Nicola Galante, ristoratore, lavorava in un agriturismo di Ortona. Era dirigente della locale squadra di calcio giallorossa

CASALBORDINO. Ha chiamato il 118 e si è seduto sotto il portico davanti alla sua casa. Poco dopo , ha poggiato una mano sul petto ed ha smesso di respirare. È morto così Nicola Galante, ristoratore di Casalbordino innamorato del calcio. Galante aveva 41 anni. Il suo cuore, che già in passato aveva fatto i capricci, non gli ha concesso questa volta il tempo per essere soccorso. Grande il dolore in paese ma anche a Pescara dove il 41enne era famoso per la sua passione per la squadra del Pescara, e a Ortona, la città in cui lavorava da quando, a causa del Covid, aveva dovuto chiudere il suo ristorante in paese.
«E pensare», dice il consigliere comunale Alessandro Santoro, patron dell'Apd Casalbordino calcio e amico fraterno di Galante, «che proprio domenica Nicola mi aveva confidato di avere prenotato una visita cardiologica». I problemi per il ristoratore erano cominciati 10 anni fa. «Nicola», ricorda Santoro, «aveva solo 31 anni quando ebbe un infarto. Allora riuscì a sopravvivere. Dopo un periodo di convalescenza ha ripreso a vivere senza risparmiarsi sul lavoro. Per me era più di un amico», dice Santoro. «Era la colonna portante dell'Apd Casalbordino. Per colpa del Covid aveva chiuso il ristorante che gestiva in paese, ma non era rimasto con le mani in mano. Lavorava in un agriturismo in contrada Caldari di Ortona».
Non era sposato Nicola e si divideva fra le sue passioni: la cucina e il calcio. Il 41enne faceva controlli periodici al cuore. Nei prossimi giorni avrebbe dovuto fare una nuova visita specialistica. «L’altro giorno, mentre era a casa», racconta Santoro, «si è sentito male. Ha subito chiamato l'ambulanza e si è seduto sotto il portico di casa . È morto là». Quando gli operatori sono arrivati hanno fatto il possibile per risvegliare il cuore del ristoratore, ma è stato tutto inutile. «È andata via la persona più buona e generosa che io abbia mai conosciuto. Aveva rispetto per tutti ed era uno chef eccezionale e un grande collaboratore sportivo».

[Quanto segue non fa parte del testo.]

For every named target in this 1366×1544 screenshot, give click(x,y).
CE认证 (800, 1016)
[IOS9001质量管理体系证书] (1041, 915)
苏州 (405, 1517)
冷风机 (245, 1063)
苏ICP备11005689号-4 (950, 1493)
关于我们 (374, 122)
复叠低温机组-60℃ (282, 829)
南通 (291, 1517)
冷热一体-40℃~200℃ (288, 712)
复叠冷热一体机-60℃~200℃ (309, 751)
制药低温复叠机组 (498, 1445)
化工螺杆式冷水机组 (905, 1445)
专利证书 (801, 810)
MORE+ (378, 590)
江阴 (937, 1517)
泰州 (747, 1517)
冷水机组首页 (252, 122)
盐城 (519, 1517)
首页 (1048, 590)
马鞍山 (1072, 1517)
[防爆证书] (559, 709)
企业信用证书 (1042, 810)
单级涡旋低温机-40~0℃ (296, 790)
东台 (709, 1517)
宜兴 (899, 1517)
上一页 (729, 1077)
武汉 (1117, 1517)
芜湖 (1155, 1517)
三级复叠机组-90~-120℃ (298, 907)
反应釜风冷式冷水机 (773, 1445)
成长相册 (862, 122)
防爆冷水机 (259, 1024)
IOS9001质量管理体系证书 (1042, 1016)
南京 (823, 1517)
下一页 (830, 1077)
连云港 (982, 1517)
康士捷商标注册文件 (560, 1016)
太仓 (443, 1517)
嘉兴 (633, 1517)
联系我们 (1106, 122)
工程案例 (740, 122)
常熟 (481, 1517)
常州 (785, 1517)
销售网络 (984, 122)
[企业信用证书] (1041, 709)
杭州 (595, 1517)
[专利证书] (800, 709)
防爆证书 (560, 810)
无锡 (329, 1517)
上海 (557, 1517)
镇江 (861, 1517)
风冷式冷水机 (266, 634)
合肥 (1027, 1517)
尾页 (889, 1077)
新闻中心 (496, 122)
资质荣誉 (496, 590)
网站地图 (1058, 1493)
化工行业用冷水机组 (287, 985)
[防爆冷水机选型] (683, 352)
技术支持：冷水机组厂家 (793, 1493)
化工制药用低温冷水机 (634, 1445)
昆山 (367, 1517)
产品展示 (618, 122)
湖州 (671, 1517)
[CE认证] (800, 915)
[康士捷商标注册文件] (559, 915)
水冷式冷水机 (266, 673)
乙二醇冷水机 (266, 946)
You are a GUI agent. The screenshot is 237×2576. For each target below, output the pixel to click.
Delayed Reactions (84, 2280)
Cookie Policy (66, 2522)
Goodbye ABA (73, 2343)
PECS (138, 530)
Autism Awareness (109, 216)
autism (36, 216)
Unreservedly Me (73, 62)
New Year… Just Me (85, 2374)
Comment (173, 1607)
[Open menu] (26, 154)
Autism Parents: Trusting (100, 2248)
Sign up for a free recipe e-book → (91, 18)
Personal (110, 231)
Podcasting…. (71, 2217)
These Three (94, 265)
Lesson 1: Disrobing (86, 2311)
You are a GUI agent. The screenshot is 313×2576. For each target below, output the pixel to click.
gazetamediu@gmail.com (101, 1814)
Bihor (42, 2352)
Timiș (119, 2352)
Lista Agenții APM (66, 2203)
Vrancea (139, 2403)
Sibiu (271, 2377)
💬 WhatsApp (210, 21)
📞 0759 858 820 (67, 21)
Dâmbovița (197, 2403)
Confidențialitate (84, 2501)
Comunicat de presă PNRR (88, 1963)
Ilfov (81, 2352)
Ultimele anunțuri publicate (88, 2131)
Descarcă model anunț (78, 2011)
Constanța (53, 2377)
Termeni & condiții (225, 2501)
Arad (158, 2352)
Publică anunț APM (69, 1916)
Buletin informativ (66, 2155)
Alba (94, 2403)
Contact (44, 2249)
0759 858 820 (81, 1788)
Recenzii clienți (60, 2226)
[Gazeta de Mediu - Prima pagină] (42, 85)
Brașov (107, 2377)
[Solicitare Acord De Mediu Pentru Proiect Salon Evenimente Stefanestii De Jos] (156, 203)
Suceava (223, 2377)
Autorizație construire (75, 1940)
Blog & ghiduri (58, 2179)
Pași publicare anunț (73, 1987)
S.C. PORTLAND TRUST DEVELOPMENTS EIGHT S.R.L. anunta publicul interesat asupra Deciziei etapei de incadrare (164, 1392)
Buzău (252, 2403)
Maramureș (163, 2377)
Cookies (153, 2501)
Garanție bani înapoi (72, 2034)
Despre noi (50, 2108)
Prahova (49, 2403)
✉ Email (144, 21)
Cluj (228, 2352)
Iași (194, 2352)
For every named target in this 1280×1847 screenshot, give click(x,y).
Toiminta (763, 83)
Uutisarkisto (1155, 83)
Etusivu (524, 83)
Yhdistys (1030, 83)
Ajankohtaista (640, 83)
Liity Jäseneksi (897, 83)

Tanti i messaggi di cordoglio che sono arrivati alla madre Giovina, straziata dal dolore, e alla sorella Pina. Tutti esprimono il doloroso stupore per una perdita arrivata all'improvviso. «Sapevamo che si controllava, nessuno di noi avrebbe mai immaginato che il suo cuore fosse diventato così fragile da cedere all'improvviso», confermano alcuni vicini di casa. Oggi per Casalbordino e, in particolare, per la frazione dei Miracoli, sarà il giorno dell'ultimo saluto a Nicola Galante. La cerimonia funebre si terrà alle 15 nella basilica della Madonna dei Miracoli. Il feretro arriverà in chiesa partendo dalla casa di Galante, in via Pescara.